WHAT YOU NEED TO DO —
All the records that follow need to be reproduced exactly. Omit the images.

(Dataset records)

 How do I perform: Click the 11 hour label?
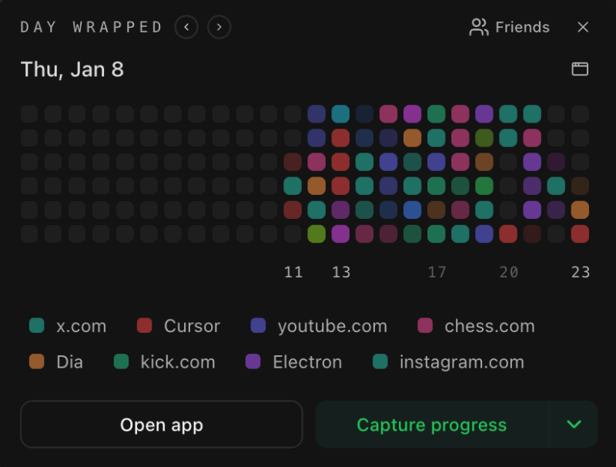(x=293, y=272)
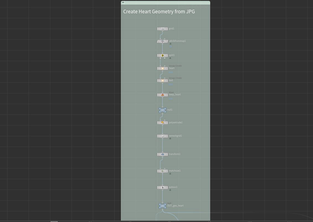This screenshot has width=313, height=222.
Task: Toggle the display flag on transform1
Action: 167,154
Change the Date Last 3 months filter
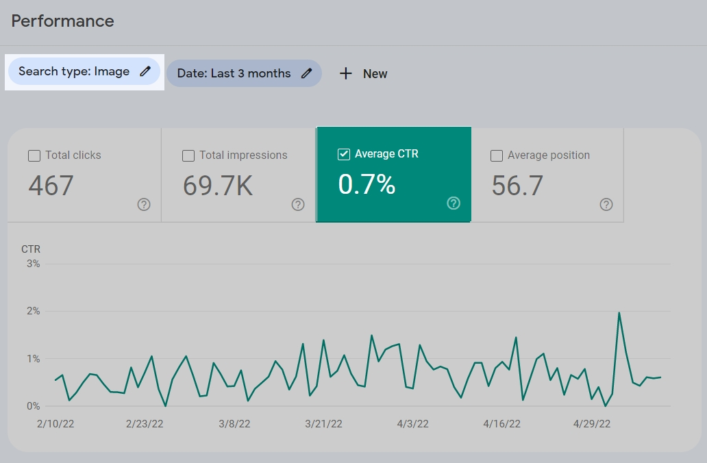Viewport: 707px width, 463px height. [x=244, y=73]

ANSWER SECTION —
 How do I perform: Click the 11 hour label?
(x=293, y=272)
This screenshot has width=313, height=222.
Task: Toggle the display flag on transform1
Action: 167,154
Change the Date Last 3 months filter
Viewport: 707px width, 463px height. [x=244, y=73]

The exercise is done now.